TASK: Reproduce the records, starting at the beginning and ending at the line that contains "will [x=624, y=937].", and replace "workspace" with "work area". Leave everything else unchanged.

RECORDS FOR THE TASK:

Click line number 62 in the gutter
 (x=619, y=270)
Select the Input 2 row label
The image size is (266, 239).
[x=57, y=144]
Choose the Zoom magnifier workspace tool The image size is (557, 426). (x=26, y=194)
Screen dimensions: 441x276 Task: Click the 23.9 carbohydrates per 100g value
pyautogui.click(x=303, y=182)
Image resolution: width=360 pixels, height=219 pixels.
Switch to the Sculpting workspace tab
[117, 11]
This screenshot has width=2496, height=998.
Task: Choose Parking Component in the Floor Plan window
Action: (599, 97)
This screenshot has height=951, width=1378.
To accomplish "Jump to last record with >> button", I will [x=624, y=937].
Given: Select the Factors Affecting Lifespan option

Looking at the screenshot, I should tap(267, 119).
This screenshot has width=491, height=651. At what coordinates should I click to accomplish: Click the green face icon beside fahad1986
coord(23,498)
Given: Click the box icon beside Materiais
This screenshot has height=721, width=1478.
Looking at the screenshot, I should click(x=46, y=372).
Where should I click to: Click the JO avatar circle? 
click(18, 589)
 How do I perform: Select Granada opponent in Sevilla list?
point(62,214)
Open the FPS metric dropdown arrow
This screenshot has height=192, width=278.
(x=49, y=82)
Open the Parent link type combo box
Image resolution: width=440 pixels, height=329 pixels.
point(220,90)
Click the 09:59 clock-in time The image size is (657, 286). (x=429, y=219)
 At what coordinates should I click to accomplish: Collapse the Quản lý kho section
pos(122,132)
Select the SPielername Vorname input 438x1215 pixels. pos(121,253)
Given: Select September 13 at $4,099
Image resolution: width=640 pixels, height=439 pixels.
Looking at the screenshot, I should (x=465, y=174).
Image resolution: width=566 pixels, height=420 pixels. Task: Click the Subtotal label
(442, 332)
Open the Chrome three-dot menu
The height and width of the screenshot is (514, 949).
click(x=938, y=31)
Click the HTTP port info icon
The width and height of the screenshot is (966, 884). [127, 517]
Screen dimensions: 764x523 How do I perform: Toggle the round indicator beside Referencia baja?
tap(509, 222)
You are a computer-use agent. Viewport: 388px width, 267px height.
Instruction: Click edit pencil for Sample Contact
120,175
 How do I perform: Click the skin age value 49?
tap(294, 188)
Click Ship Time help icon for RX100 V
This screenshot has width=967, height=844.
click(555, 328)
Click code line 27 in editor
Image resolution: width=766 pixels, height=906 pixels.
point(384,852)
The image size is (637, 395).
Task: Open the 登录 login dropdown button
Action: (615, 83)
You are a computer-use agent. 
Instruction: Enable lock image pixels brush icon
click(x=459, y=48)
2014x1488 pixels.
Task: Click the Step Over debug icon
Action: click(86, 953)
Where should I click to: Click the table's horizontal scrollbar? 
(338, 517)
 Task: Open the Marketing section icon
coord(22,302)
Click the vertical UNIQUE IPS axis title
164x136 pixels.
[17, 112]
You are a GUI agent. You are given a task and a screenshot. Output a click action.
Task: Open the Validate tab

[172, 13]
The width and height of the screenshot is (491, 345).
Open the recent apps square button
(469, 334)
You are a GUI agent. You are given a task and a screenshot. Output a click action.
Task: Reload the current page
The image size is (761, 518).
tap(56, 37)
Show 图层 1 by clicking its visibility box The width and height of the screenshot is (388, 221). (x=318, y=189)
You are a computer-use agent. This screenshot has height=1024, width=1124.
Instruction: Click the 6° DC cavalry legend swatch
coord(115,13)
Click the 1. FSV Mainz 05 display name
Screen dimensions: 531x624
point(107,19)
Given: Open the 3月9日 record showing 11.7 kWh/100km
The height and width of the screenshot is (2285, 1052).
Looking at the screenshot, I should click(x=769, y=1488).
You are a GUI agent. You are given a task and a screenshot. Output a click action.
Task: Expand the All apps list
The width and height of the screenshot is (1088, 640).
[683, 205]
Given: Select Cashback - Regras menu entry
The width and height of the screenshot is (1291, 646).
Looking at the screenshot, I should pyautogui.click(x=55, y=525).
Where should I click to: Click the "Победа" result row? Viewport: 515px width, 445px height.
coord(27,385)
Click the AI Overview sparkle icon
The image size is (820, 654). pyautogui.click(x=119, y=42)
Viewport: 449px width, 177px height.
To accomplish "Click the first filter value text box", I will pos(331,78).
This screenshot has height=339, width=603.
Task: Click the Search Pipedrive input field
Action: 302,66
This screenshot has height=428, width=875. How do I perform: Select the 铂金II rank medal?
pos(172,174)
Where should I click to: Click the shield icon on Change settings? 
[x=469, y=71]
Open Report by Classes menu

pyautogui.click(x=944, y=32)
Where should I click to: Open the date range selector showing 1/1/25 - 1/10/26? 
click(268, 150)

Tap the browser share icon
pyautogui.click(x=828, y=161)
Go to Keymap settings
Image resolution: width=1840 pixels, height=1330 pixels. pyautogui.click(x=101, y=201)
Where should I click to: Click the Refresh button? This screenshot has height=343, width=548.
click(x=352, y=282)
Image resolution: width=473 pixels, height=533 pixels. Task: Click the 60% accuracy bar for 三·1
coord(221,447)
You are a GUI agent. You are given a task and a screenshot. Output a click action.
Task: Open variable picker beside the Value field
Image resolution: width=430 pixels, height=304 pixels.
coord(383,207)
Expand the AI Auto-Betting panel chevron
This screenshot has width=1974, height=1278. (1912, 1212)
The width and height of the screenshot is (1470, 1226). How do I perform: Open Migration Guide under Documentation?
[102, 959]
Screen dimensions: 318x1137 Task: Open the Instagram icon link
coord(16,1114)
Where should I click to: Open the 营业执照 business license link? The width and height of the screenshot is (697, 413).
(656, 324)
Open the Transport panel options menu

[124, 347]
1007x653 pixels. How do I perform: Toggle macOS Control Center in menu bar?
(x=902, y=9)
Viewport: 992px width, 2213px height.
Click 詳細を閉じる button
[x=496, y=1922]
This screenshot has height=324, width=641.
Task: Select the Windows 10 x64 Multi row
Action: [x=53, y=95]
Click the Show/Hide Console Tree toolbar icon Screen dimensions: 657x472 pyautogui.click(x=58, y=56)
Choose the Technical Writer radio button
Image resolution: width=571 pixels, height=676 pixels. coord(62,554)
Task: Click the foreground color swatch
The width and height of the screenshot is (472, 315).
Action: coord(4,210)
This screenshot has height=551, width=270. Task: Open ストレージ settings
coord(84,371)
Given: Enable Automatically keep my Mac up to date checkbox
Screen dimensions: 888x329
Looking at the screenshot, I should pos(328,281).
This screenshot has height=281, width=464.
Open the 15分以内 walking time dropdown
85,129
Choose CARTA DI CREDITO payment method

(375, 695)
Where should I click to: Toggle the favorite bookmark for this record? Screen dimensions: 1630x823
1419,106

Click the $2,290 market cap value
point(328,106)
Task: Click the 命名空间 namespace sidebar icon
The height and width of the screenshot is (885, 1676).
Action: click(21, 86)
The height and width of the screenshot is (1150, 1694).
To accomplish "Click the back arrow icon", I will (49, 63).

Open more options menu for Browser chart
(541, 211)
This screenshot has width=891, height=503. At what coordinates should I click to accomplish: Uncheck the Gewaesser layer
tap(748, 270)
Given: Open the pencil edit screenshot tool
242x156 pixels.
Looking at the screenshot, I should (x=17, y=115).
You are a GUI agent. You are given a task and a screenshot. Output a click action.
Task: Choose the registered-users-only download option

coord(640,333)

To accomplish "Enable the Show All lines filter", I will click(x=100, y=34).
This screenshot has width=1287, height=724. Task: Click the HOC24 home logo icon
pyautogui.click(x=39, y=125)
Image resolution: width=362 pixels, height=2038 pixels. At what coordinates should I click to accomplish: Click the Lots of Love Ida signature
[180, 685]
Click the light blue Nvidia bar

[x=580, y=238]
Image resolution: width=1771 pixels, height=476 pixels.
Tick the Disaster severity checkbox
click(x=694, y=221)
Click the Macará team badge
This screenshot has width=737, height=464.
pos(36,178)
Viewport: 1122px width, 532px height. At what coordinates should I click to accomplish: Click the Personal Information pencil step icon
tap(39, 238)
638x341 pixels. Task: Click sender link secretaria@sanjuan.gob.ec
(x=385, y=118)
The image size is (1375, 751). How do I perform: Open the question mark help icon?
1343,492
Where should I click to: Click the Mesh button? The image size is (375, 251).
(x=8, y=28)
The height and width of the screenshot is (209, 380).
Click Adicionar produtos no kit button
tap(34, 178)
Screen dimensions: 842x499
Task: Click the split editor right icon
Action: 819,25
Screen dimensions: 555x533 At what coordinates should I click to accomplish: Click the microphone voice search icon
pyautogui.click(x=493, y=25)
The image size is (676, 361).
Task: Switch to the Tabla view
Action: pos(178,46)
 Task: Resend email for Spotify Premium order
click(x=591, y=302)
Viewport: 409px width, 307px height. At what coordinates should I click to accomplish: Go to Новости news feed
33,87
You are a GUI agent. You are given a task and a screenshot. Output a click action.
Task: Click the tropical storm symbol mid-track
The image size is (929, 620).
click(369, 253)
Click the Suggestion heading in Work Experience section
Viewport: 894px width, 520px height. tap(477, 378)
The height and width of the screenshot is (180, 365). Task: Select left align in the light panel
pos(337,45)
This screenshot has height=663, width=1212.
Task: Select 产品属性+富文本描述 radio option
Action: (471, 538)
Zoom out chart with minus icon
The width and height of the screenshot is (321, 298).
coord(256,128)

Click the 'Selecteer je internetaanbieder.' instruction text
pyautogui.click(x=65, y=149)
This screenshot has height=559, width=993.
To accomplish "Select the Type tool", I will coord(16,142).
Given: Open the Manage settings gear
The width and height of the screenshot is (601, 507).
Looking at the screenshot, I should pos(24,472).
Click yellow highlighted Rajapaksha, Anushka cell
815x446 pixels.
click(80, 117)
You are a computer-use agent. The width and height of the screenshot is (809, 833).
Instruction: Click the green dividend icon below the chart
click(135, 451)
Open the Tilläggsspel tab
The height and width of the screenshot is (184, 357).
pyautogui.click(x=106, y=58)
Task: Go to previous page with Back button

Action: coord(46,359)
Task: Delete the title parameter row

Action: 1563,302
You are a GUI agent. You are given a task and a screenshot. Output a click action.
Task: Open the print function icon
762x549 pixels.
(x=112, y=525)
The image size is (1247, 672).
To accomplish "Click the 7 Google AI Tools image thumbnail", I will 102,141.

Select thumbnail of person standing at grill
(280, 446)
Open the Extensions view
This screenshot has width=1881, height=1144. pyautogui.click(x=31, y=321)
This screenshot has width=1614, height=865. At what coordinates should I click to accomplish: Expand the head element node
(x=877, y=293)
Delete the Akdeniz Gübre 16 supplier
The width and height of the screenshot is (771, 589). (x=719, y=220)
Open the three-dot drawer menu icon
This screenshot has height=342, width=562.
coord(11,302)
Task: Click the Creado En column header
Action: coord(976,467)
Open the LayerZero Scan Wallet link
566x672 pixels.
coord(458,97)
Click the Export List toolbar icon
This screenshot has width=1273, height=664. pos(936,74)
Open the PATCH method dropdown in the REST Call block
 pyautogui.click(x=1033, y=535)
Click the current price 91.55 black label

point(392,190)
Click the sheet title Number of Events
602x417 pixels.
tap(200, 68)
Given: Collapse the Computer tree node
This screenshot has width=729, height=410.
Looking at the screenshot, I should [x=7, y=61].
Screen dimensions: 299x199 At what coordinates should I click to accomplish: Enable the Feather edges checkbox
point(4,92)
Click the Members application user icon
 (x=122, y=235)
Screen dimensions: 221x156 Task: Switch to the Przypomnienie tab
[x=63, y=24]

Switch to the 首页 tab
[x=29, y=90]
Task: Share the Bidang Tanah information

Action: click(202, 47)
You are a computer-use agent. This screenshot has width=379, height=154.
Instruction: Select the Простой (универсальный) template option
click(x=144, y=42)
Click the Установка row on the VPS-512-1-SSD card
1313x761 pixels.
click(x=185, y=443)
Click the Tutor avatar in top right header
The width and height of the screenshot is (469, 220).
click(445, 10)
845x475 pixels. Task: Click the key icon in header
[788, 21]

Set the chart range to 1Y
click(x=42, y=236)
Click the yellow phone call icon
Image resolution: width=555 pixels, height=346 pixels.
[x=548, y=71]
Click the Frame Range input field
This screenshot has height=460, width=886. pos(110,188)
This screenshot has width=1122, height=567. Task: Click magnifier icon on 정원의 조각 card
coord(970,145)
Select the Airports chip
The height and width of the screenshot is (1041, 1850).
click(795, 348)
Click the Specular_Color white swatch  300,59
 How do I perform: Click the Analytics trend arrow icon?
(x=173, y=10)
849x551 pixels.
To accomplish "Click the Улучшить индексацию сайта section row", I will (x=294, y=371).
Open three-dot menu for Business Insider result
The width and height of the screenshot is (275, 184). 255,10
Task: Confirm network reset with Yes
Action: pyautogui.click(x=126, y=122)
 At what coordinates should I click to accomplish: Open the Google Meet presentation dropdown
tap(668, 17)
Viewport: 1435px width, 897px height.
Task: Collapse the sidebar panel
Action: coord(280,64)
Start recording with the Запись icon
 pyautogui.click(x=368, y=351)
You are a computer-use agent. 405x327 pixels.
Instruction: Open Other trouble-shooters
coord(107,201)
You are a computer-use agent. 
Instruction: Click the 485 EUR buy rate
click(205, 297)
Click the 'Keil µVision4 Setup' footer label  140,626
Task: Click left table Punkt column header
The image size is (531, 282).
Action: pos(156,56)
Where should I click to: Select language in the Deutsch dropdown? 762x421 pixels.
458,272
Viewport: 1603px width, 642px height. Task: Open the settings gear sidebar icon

TASK SOLUTION:
Click line number 62 in the gutter
 (x=619, y=270)
Select the Input 2 row label
The image size is (266, 239).
[x=57, y=144]
Choose the Zoom magnifier work area tool The image size is (557, 426). (x=26, y=194)
Screen dimensions: 441x276 Task: Click the 23.9 carbohydrates per 100g value
pyautogui.click(x=303, y=182)
Image resolution: width=360 pixels, height=219 pixels.
Switch to the Sculpting work area tab
[117, 11]
This screenshot has width=2496, height=998.
Task: Choose Parking Component in the Floor Plan window
Action: (599, 97)
This screenshot has height=951, width=1378.
To accomplish "Jump to last record with >> button", I will [x=624, y=937].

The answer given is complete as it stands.